Si les bénéfices d'une saine relation maître-élève sont appuyés empiriquement, on constate à l'inverse qu'une relation conflictuelle est souvent associée à des résultats scolaires moins bons, à une baisse d'intérêt chez l'élève et à un sentiment de compétence compromis. À cet égard, il est à noter que les enseignantes ont souvent plus de relations négatives avec les garçons qu'avec les filles. Comme ce sont plus souvent des femmes qui enseignent au primaire, on soupçonne que les enseignantes ont plus d'affinités avec le comportement des filles.

«Elles sont plus enclines à donner plus d'encouragements positifs aux filles qu'aux garçons, souligne Michèle Venet. Par contre, quand elles sont confrontées à des enfants opposants, agressifs, hyperactifs – les garçons sont plus extériorisés et plus physiques – les enseignantes sont souvent démunies et se retrouvent parfois dans des situations qui favorisent des conflits.»

Pour la professeure, cela met en relief la nécessité de mieux soutenir les enseignantes. Cela soulève aussi des questions sur la nécessité d'intéresser davantage les hommes au métier d'enseignant. Quant à l'organisation scolaire, le nombre d'élèves par classe fait aussi partie de l'équation.
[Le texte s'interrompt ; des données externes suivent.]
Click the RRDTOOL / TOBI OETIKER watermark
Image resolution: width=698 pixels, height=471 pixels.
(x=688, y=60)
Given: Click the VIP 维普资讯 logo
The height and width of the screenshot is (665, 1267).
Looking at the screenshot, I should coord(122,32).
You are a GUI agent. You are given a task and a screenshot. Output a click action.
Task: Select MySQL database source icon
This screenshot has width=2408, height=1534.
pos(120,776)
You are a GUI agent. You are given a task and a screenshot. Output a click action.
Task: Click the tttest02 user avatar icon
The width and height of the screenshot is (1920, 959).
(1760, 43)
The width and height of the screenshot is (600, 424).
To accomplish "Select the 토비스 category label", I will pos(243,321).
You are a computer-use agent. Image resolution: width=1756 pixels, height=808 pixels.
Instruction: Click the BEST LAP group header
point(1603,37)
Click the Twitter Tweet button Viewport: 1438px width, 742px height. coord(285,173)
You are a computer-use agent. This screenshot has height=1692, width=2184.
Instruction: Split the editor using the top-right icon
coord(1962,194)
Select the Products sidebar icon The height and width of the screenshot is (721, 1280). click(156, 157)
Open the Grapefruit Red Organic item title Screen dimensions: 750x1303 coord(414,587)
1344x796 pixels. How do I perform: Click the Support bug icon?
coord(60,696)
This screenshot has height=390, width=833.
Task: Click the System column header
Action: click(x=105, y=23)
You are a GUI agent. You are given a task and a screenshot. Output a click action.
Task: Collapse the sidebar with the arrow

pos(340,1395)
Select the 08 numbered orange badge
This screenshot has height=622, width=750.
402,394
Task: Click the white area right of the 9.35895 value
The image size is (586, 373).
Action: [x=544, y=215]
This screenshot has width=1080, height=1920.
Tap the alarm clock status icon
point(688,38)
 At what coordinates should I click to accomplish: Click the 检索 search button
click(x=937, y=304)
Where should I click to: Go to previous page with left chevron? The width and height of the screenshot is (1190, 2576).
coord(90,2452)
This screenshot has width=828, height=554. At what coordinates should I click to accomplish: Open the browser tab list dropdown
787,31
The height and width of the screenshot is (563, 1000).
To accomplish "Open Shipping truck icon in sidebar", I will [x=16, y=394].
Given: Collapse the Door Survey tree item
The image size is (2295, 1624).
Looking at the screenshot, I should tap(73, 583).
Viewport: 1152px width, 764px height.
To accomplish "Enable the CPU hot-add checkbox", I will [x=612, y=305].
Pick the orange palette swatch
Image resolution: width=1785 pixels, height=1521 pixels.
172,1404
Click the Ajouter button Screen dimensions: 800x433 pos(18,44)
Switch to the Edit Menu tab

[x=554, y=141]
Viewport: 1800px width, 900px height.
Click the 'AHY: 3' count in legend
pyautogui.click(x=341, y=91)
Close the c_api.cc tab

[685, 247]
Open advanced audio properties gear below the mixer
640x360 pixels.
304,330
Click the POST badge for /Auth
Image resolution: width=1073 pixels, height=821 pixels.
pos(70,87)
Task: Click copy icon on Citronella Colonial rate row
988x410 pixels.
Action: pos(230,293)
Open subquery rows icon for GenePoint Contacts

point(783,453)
«Les études montrent qu'au début du primaire – jusqu'à la 4e année – il serait préférable de limiter le nombre d'élèves de 15 à 20 par classe, souligne la chercheuse. De trop gros groupes nuisent à l'établissement d'un lien solide avec l'enseignante, et ils offrent plus d'occasions d'incidents.»

Conditions de travail

La possibilité pour les enseignantes de créer de bonnes relations avec leurs élèves tient beaucoup à leurs conditions de travail. Pour l'enseignante, il n'y a pas de stratégie ou de recette pour créer de bons liens avec l'élève. Cela tient plutôt à une façon d'être et sur la façon dont l'enseignante perçoit son métier.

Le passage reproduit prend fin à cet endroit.